Due to the overwhelming success of the Mobile March Twin Cities event this past Saturday with 250 attendees—and the surprisingly excellent previous evening’s Mobile 3D event—very strong evidence now exists that Minnesota has both world-class mobile developers and business users embracing mobile development and mobile use. (Note: photo on the right was modified from this TwitPic taken at the event by Stewy1000).

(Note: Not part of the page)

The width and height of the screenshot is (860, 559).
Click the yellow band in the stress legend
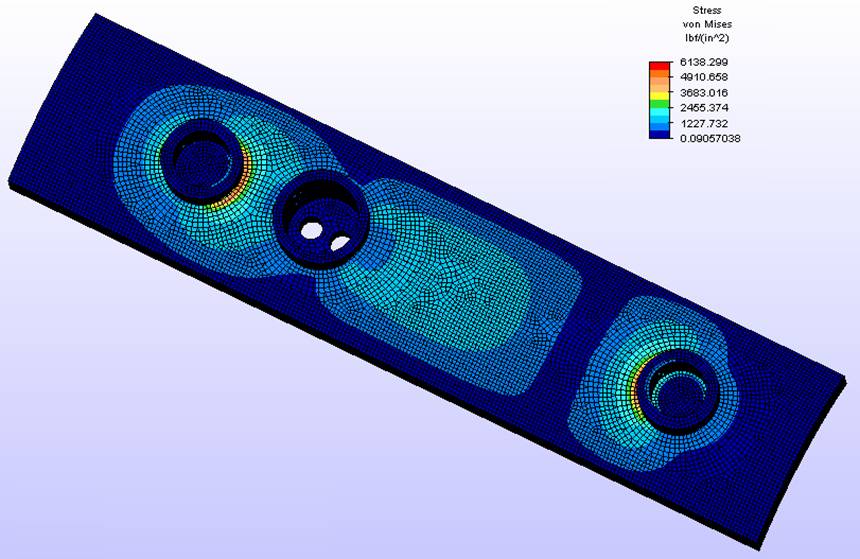pos(659,93)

That old black and white photo above of the woman holding some sort of portable videophone is from this surprisingly prescient Modern Mechanix article from 1956 that starts out with this:
“ON SOME night in the future a young man walking along Market Street in San Francisco may suddenly think of a friend in Rome. Reaching into his pocket, he will pull out a watch-size disc with a set of buttons on one side. He will punch ten times. Turning the device over, he will hear his friend’s voice and see his face on a tiny screen, in color and 3-D. At the same moment his friend in Rome will see and hear him.“
We can now laugh at how quaint this seems coming from a 1956 perspective, but when you think of the collision of technologies available to us today (e.g., GPS; fast wireless networks; Wifi; voice apps w/video; tools to develop and create apps) and the huge numbers of people rapidly acquiring mobile devices that are ‘always on and always connected’, you can understand why so many ‘marchers’ were marching forward at Mobile March. See the full 1956 Modern Mechanix article, scanned and on their blog, here.
Hosts: Steve Borsch, Tim Elliott, Graeme Thickins and Phil Wilson.
Music: David Bennett Cohen is the artist & the song is “Blues for a Summer’s Dream” via the podsafe Music Alley.
The Podcast
Podcast: Download (Duration: 36:24 — 20.9MB)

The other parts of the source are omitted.